C’était en effet tout un programme de politique extérieure que James Monroe venait de tracer aux États-Unis. La jeune république entrait dans une phase nouvelle. Quarante ans seulement s’étaient écoulés depuis le jour où le parlement anglais déclarait ennemi public quiconque conseillerait, à George III de continuer la guerre contre les colonies insurgées. En Amérique, on était trop près de ces temps glorieux pour que le souvenir s’en fût affaibli ; on en était assez loin pour avoir pansé les plaies, restauré les finances, organisé l’administration, mesuré la tâche et les forces du nouvel état qui affirmait, après son indépendance, sa prépondérance dans le Nouveau-Monde. Les États-Unis s’estimaient déjà, et non sans raison, les représentans de l’idée républicaine, de la liberté des peuples, du droit absolu de self-government.
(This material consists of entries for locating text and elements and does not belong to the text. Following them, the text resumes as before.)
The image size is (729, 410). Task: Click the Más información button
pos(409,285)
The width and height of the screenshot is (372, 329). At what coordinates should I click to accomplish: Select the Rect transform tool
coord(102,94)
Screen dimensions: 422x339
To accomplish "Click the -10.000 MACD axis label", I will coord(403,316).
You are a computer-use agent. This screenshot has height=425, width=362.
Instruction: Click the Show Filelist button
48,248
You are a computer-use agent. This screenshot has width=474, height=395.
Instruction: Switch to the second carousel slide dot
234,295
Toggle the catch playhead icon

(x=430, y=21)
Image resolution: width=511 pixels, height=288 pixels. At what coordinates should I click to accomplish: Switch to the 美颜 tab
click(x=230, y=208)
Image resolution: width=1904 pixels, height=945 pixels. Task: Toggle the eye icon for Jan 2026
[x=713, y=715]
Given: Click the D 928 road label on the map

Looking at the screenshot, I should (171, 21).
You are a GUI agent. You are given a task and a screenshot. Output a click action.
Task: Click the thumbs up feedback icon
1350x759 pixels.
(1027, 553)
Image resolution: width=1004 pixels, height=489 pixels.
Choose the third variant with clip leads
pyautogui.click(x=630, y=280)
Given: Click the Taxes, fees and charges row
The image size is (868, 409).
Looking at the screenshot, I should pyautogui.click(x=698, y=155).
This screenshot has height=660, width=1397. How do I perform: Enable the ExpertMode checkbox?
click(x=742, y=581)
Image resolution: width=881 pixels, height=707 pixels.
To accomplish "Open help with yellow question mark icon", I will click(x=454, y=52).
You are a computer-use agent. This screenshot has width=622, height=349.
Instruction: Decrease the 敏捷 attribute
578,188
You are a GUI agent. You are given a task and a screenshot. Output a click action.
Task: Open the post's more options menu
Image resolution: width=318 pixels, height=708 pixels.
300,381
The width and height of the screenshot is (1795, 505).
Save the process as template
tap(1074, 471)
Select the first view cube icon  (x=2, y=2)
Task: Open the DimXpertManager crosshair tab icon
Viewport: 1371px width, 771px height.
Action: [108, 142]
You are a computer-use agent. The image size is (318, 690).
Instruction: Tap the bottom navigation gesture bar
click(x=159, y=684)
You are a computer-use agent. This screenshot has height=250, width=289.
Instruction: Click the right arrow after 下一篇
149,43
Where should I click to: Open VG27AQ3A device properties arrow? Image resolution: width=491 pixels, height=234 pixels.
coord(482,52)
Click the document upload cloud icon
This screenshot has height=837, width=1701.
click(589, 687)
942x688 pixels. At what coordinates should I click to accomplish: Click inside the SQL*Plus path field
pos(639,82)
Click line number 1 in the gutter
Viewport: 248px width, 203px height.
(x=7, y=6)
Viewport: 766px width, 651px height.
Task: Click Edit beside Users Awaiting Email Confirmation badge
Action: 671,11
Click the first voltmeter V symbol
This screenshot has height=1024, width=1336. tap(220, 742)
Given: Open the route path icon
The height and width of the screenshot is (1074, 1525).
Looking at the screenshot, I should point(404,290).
Ils appliquaient à l’étude et à la solution des problèmes qui s’imposaient à eux le génie ; pratique, la volonté obstinée de la race anglo-saxonne, et aussi l’ardeur d’un peuple jeune, maître incontesté d’un continent encore inexploré, riche et fertile, et, comme son ambition, sans limites connues.

La décadence de l’Espagne, l’affranchissement de ses colonies, l’adoption par elles de la forme républicaine, étaient autant de succès pour les États-Unis. Une fois de plus l’Angleterre et l’Europe acceptaient les faits accomplis et donnaient au langage du président Monroe une consécration publique. L’Amérique aux Américains devenait le mot d’ordre, et déjà l’on affirmait que les frontières naturelles de l’Union s’étendaient du pôle à l’équateur, de l’Atlantique au Pacifique. Tel était le but assigné aux efforts des générations futures, la manifest destiny de la république américaine.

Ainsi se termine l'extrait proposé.